(Word and element pointing entries)
---+---
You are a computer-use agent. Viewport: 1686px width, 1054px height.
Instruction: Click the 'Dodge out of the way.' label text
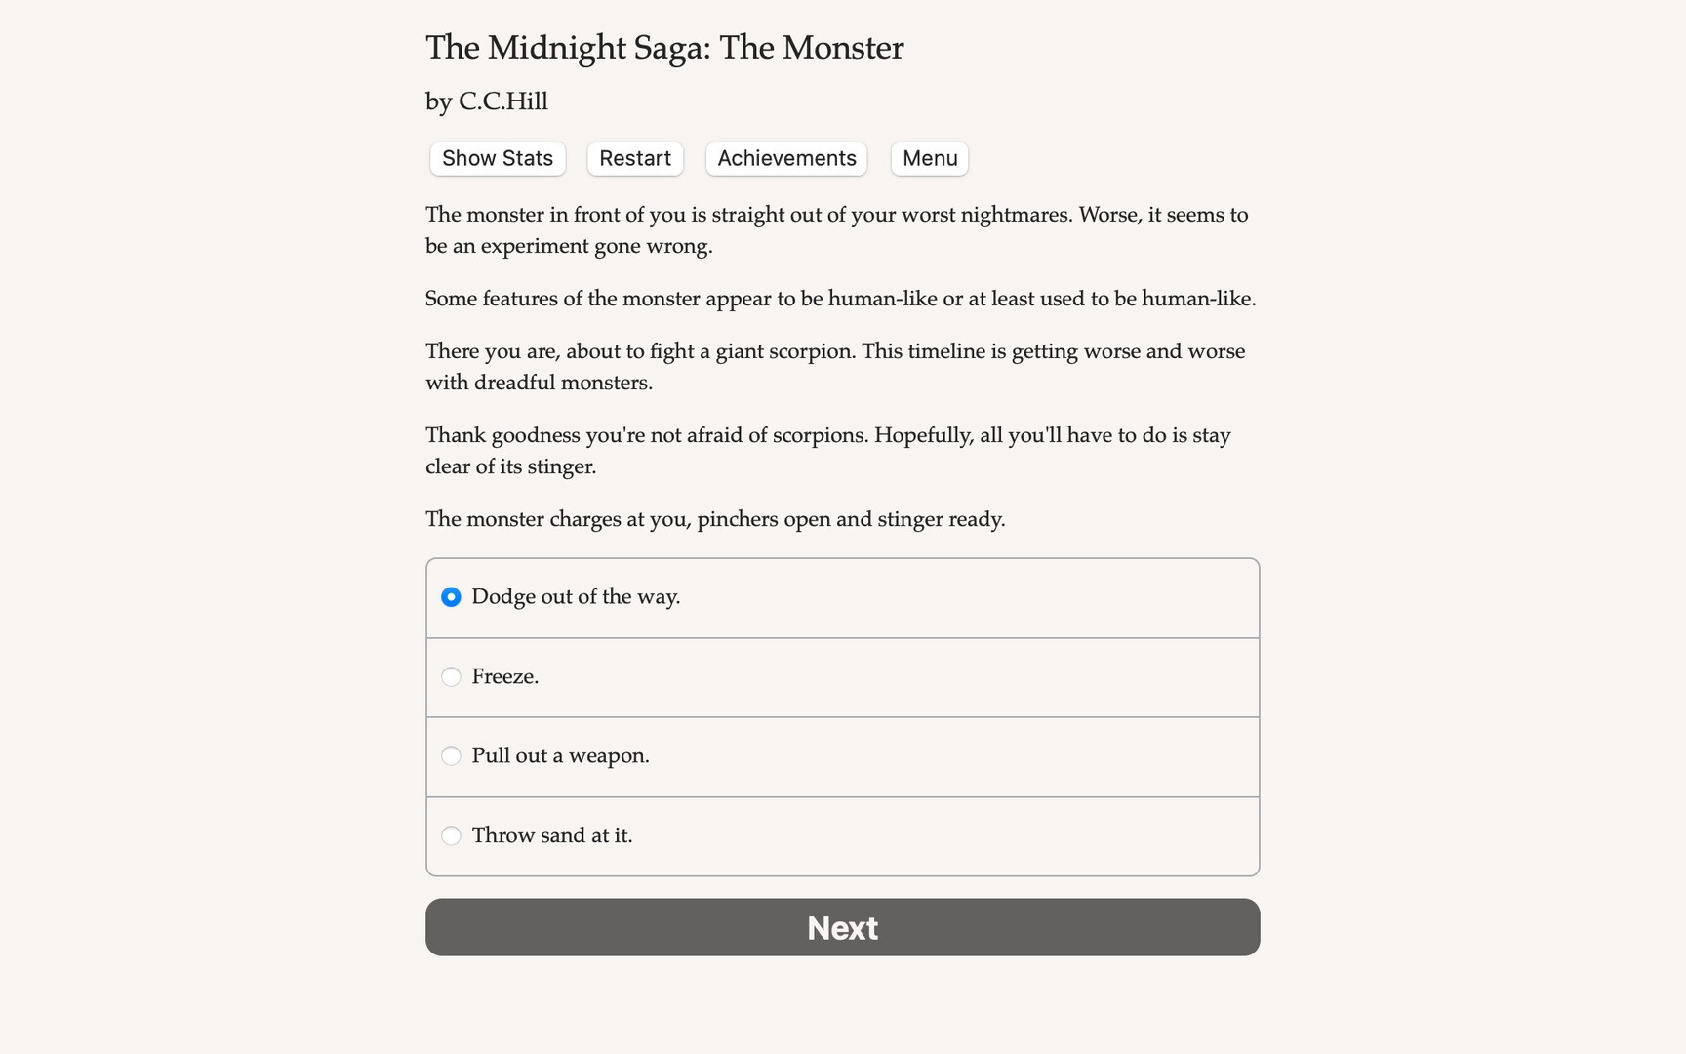click(x=576, y=597)
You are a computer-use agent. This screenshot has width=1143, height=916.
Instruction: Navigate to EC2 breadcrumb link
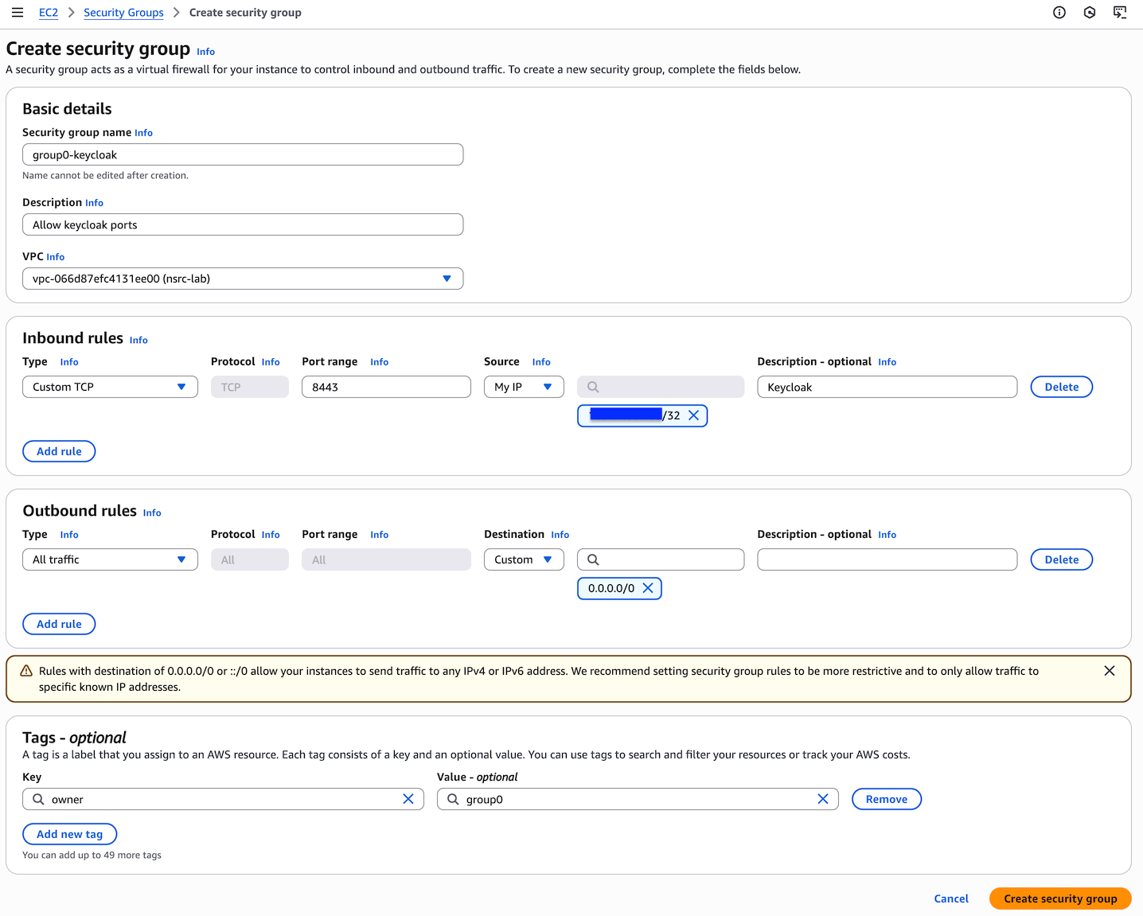pyautogui.click(x=49, y=13)
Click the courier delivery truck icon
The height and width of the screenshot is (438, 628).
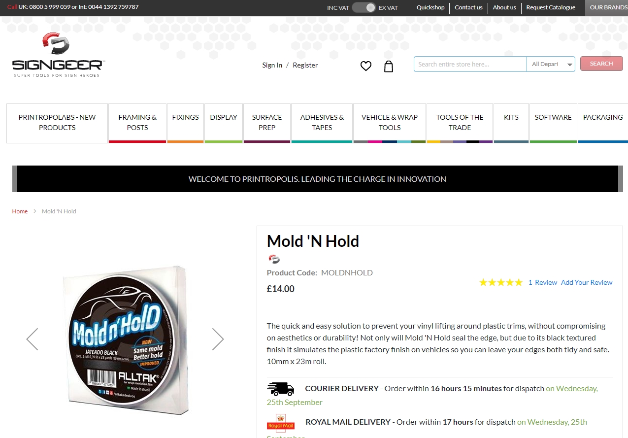(281, 389)
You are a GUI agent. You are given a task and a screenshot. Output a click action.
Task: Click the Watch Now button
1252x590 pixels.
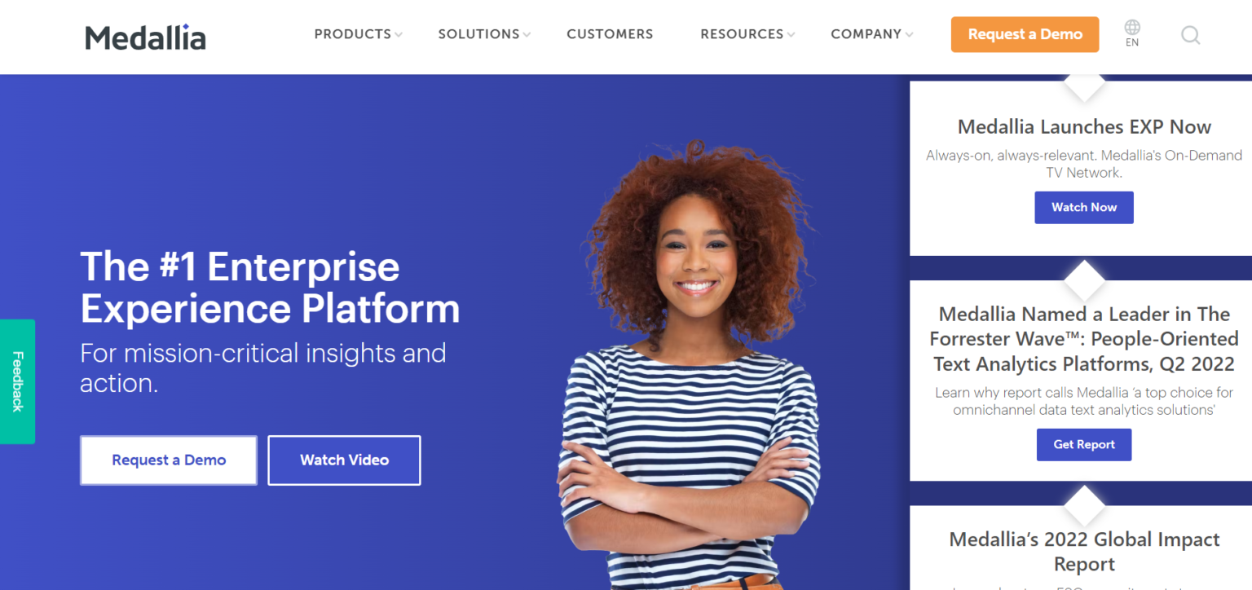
---+---
Edit the full listing above so that every "Instruction" becomes "Command", keeping everything else unchanged. Omit the pictures from your output.

You are a computer-use agent. Viewport: 1686px width, 1054px height.
Command: Click the 'Dodge out of the way.' label text
click(x=576, y=597)
You are a computer-use agent. This screenshot has width=1143, height=916.
Command: Navigate to EC2 breadcrumb link
pyautogui.click(x=49, y=13)
Click the courier delivery truck icon
The height and width of the screenshot is (438, 628).
(281, 389)
You are a GUI agent. You are given a task and a screenshot. Output a click action.
Task: Click the Watch Now button
1252x590 pixels.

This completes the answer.